→ AIM OF THE TASK:
From the entries below, copy every line holding the word "agent".

BEGIN DATA FOR THIS EXERCISE

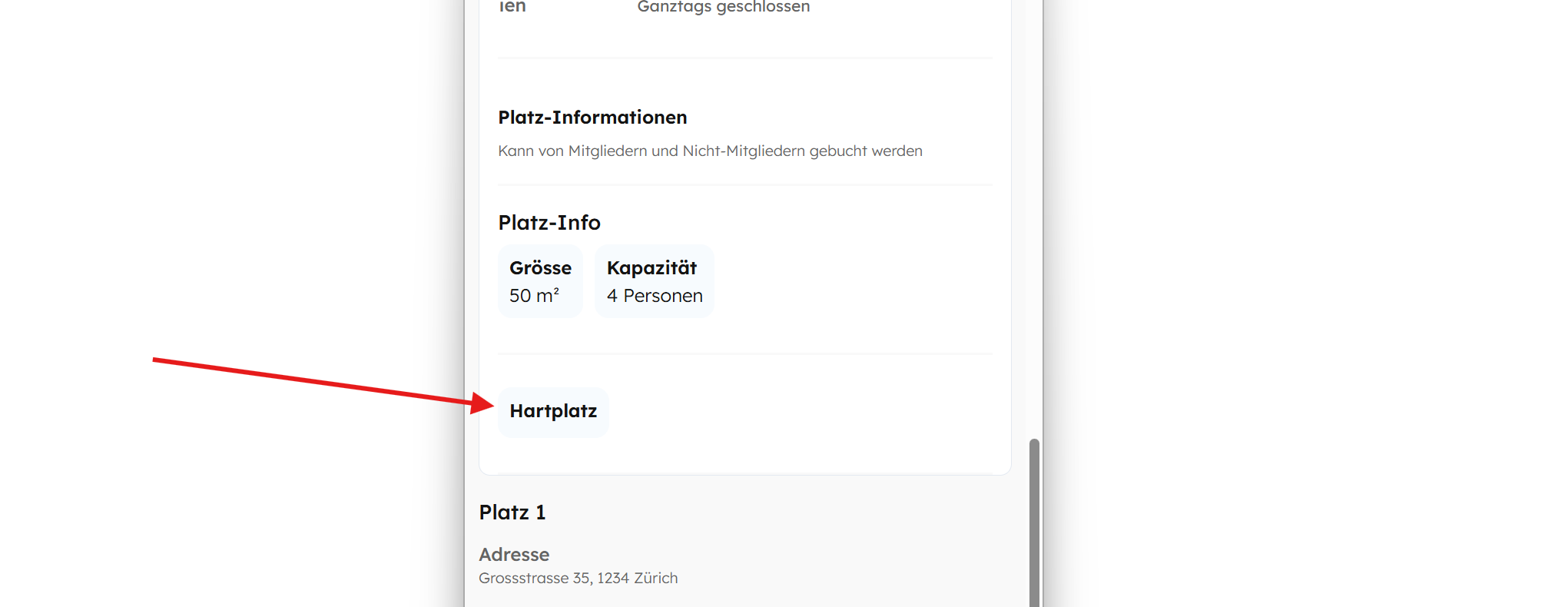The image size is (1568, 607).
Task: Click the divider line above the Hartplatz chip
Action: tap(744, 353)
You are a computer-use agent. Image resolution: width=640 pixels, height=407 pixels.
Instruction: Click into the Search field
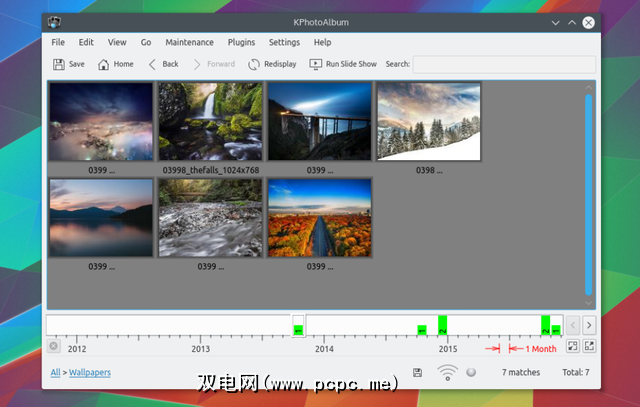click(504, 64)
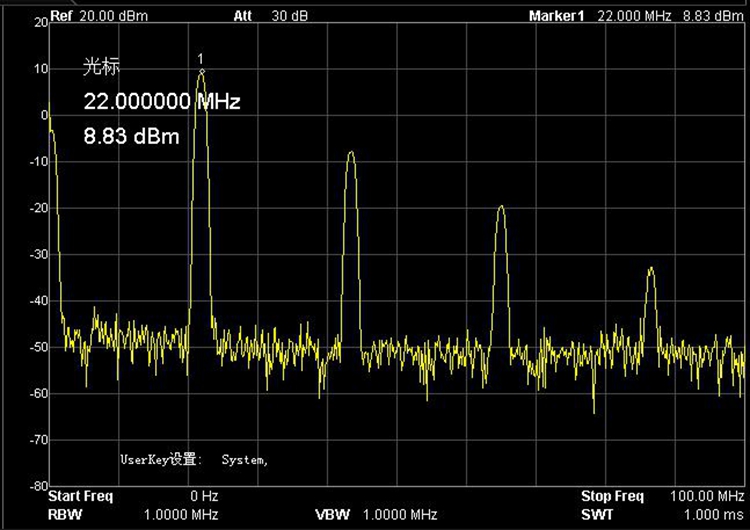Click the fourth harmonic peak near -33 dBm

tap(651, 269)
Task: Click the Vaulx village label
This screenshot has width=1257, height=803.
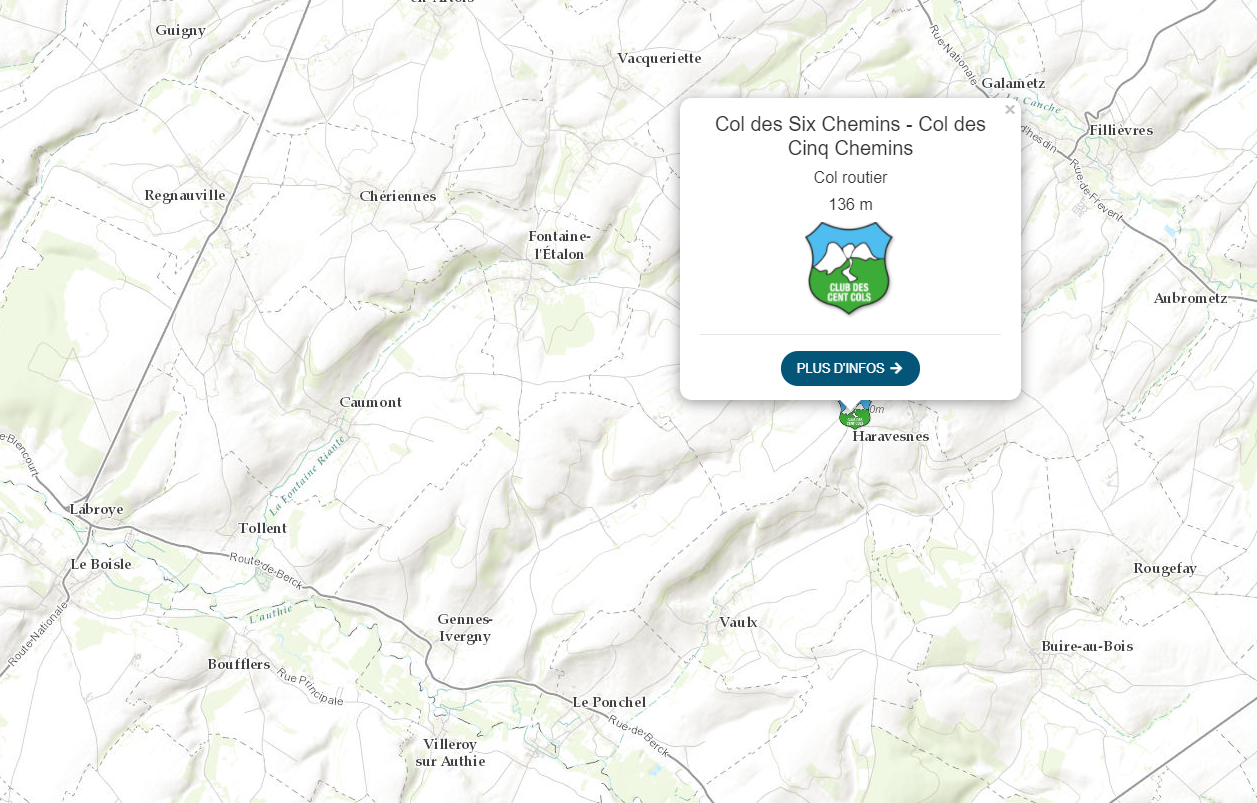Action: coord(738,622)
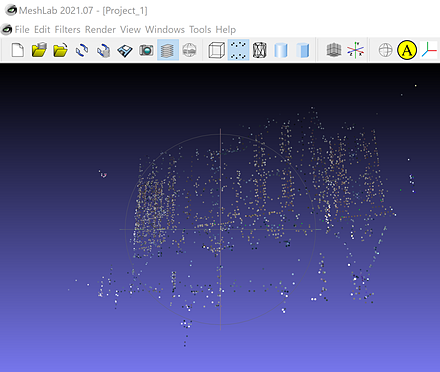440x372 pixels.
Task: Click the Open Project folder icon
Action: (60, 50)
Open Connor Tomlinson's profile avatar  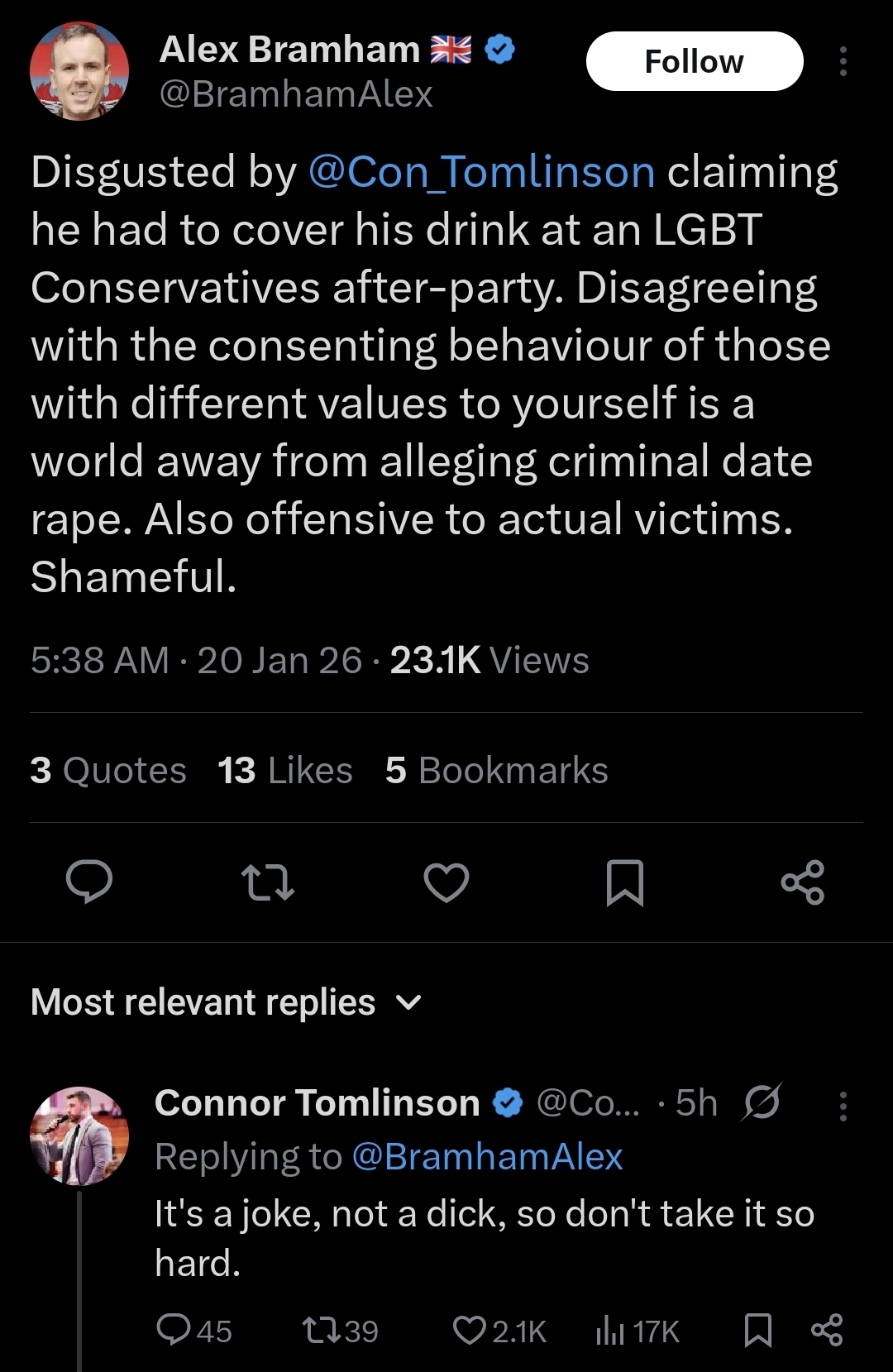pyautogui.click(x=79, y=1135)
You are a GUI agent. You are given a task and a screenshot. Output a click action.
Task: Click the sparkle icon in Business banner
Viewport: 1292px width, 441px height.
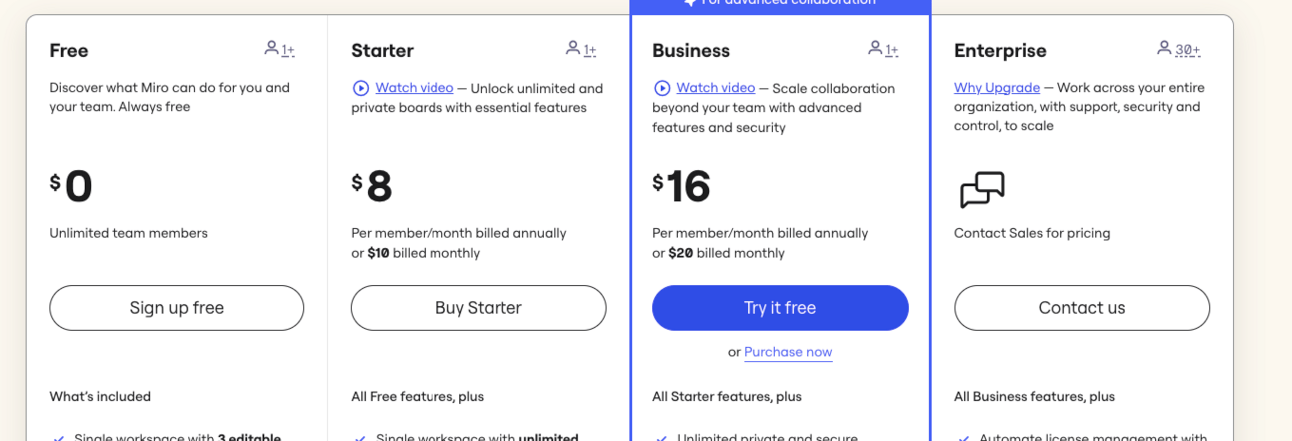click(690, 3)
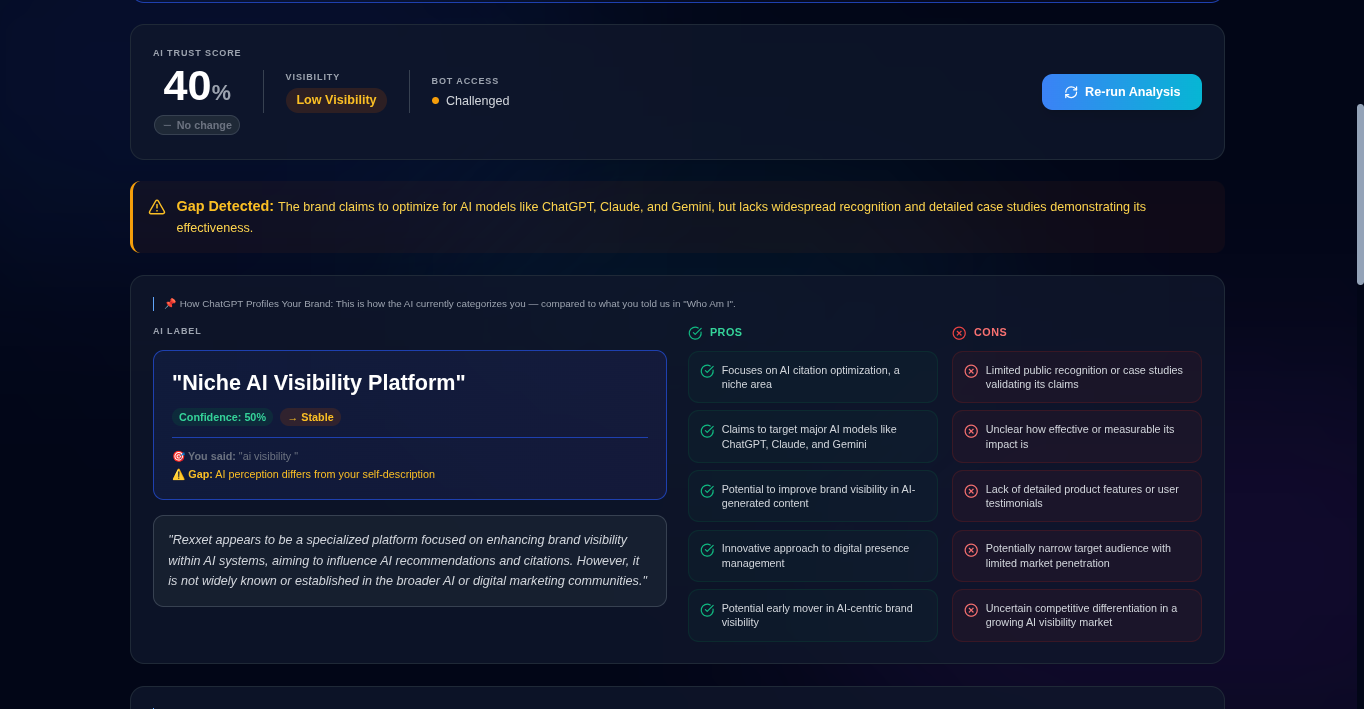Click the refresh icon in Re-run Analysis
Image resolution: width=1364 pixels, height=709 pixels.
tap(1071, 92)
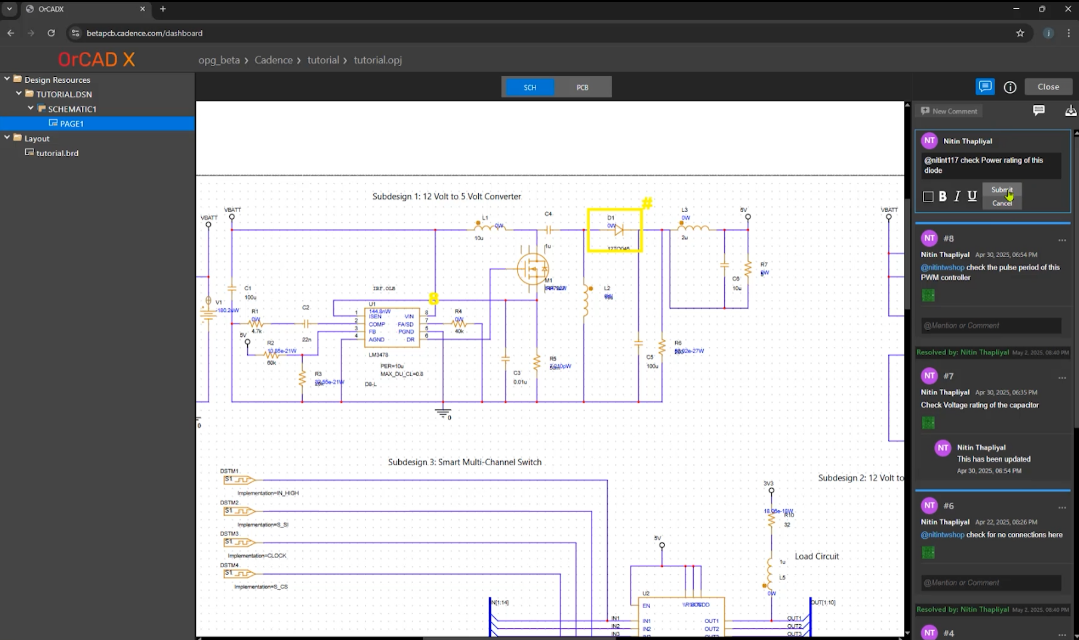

END DATA FOR THIS EXERCISE

→ ANSWER TO THE PROBLEM:
You are a computer-use agent. Image resolution: width=640 pixels, height=407 pixels.
You are a GUI agent. You are given a task and a screenshot. Output a click action.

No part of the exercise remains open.